Dans un environnement saturé de contenus courts, le format long Red Bull n’est pas un contre-pied. C’est une stratégie. Là où la majorité des marques cherche à capter l’attention en quelques secondes, la marque autrichienne investit dans des récits longs, exigeants et souvent cinématographiques. Ce choix n’a rien d’anecdotique. Il repose sur une conviction simple : capter l’attention est facile, la retenir est devenu le vrai enjeu.
Red Bull Media House : produire plutôt que sponsoriser
Avec Red Bull Media House, Red Bull a changé de catégorie. La marque ne se contente plus d’être visible dans le sport. Elle produit ses propres contenus, avec ses propres codes et ses propres standards.
Ce positionnement se traduit par un catalogue de formats longs diffusés sur Red Bull TV et YouTube. Le documentaire The Dawn Wall en est un exemple clair. Pendant plus de 90 minutes, le film suit l’ascension d’El Capitan par Tommy Caldwell. On ne regarde pas une performance. On suit une histoire.
Ce type de contenu place Red Bull sur le terrain des plateformes comme Netflix. La marque ne cherche pas à alimenter les réseaux. Elle cherche à produire des contenus que l’on choisit de regarder.
Le vrai problème du contenu court : il ne construit rien
Les formats courts dominent les usages.

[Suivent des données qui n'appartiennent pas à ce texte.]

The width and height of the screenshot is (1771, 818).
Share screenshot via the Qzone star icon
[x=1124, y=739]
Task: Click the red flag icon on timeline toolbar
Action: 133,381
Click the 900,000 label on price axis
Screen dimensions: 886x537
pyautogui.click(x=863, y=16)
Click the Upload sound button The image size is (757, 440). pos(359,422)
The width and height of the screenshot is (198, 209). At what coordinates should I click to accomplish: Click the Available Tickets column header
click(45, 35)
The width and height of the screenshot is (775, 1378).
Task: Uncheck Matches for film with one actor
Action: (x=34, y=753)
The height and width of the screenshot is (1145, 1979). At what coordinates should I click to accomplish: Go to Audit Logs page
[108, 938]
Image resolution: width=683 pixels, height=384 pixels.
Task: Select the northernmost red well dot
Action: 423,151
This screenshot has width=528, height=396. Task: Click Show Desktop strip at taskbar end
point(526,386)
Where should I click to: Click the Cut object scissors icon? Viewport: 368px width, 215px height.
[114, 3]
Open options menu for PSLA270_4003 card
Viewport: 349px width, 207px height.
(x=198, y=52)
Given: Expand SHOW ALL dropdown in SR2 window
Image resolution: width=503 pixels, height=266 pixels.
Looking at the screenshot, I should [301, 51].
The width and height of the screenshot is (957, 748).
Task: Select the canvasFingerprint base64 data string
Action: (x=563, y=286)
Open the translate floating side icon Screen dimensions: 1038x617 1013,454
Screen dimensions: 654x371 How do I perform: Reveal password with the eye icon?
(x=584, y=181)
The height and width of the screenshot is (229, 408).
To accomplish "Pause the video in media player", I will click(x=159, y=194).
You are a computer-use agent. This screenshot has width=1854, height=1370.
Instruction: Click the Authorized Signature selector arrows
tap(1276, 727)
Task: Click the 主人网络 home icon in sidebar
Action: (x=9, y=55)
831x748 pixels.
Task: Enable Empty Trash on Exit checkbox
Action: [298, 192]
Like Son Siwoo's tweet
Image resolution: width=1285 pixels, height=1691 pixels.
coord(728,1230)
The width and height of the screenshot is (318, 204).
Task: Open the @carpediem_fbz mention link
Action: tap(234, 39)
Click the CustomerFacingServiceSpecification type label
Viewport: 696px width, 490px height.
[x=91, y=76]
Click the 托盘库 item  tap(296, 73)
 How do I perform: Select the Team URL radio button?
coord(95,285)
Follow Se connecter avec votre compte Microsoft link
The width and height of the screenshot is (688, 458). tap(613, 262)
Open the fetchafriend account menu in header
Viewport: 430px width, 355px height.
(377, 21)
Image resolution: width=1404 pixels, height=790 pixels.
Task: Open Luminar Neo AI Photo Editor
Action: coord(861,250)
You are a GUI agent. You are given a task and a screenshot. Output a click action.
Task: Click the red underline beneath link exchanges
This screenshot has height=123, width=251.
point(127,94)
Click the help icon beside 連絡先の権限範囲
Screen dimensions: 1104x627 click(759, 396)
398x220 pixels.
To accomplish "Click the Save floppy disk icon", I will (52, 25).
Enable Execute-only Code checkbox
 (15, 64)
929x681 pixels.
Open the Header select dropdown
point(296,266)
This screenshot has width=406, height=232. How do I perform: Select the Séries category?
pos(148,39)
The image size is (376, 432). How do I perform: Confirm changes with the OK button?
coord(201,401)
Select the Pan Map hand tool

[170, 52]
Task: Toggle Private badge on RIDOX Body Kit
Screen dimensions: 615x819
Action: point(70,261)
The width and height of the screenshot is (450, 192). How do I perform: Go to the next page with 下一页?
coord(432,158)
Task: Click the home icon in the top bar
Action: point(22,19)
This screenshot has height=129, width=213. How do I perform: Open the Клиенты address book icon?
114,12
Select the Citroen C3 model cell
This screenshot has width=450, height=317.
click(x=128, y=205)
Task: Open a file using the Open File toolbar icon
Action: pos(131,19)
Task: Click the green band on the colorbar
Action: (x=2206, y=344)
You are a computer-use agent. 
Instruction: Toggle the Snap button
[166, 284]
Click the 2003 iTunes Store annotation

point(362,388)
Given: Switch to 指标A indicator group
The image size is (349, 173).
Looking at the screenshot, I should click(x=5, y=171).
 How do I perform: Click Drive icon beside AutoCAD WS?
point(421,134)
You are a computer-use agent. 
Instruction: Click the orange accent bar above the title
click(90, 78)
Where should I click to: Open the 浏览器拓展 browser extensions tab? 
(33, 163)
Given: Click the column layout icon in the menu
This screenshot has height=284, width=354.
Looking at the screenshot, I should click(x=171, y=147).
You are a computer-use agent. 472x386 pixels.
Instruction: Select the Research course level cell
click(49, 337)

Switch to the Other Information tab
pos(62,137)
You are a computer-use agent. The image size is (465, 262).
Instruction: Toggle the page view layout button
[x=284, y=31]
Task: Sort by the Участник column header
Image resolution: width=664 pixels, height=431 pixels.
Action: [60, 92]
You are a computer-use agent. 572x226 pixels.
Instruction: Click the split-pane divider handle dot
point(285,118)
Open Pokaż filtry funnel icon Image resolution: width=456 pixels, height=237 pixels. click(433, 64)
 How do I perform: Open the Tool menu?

Ils sont efficaces pour capter l’attention. Mais ils ont une limite structurelle : ils créent peu de mémorisation et encore moins d’attachement.
La plupart des contenus courts sont consommés puis oubliés dans la seconde. Ils génèrent des vues, pas de relation.
À l’inverse, un contenu long bien construit produit l’effet opposé. Il installe une narration, crée de la tension et engage émotionnellement. Il transforme un spectateur passif en audience impliquée.
Le sujet n’est donc pas la durée. Le sujet, c’est l’impact.
Le format long comme levier de préférence
Une vidéo courte peut générer des millions de vues sans laisser de trace. Un format long peut toucher moins de monde, mais marquer durablement.
C’est exactement le pari de Red Bull.
Les documentaires produits par la marque ne montrent pas uniquement des exploits. Ils racontent des trajectoires. Ils donnent du contexte, du temps et de l’émotion. Ce sont ces éléments qui construisent la préférence.
Dans une logique marketing, la différence est majeure. La visibilité s’achète. La préférence se construit.
Une stratégie en entonnoir parfaitement maîtrisée
Red Bull n’ignore pas les formats courts. Elle les utilise comme point d’entrée.
Les contenus courts attirent. Ils génèrent du trafic.
Les contenus longs retiennent. Ils créent de la valeur.
Cette complémentarité est clé. Elle permet de transformer un simple contact en expérience.
Le Red Bull Rampage illustre parfaitement cette mécanique : des extraits courts circulent massivement sur les réseaux, puis redirigent vers des formats plus longs et narratifs.
Le format long est un filtre, pas un format
Produire du contenu long n’est pas une décision de format. C’est une décision de niveau d’exigence.
Le long format oblige à raconter quelque chose. Il impose une structure, un rythme, un point de vue. Sans cela, il ne fonctionne pas.
C’est pour cette raison que peu de marques s’y imposent réellement. Le coût de production est plus élevé. Le risque éditorial aussi.
Mais c’est précisément ce qui en fait un avantage concurrentiel. Dans un environnement saturé de contenus interchangeables, le long format devient un marqueur de qualité.
Ce que les marques doivent vraiment retenir
Le cas du format long Red Bull est simple à résumer : les contenus courts captent l’attention, les contenus longs construisent la marque.
Les deux sont nécessaires. Mais ils ne jouent pas le même rôle.
Les marques qui se limitent au court format optimisent leur visibilité. Celles qui investissent dans le long format construisent leur valeur.
Dans un marché saturé, ce n’est pas celui qui parle le plus qui gagne, c’est celui qu’on écoute le plus longtemps.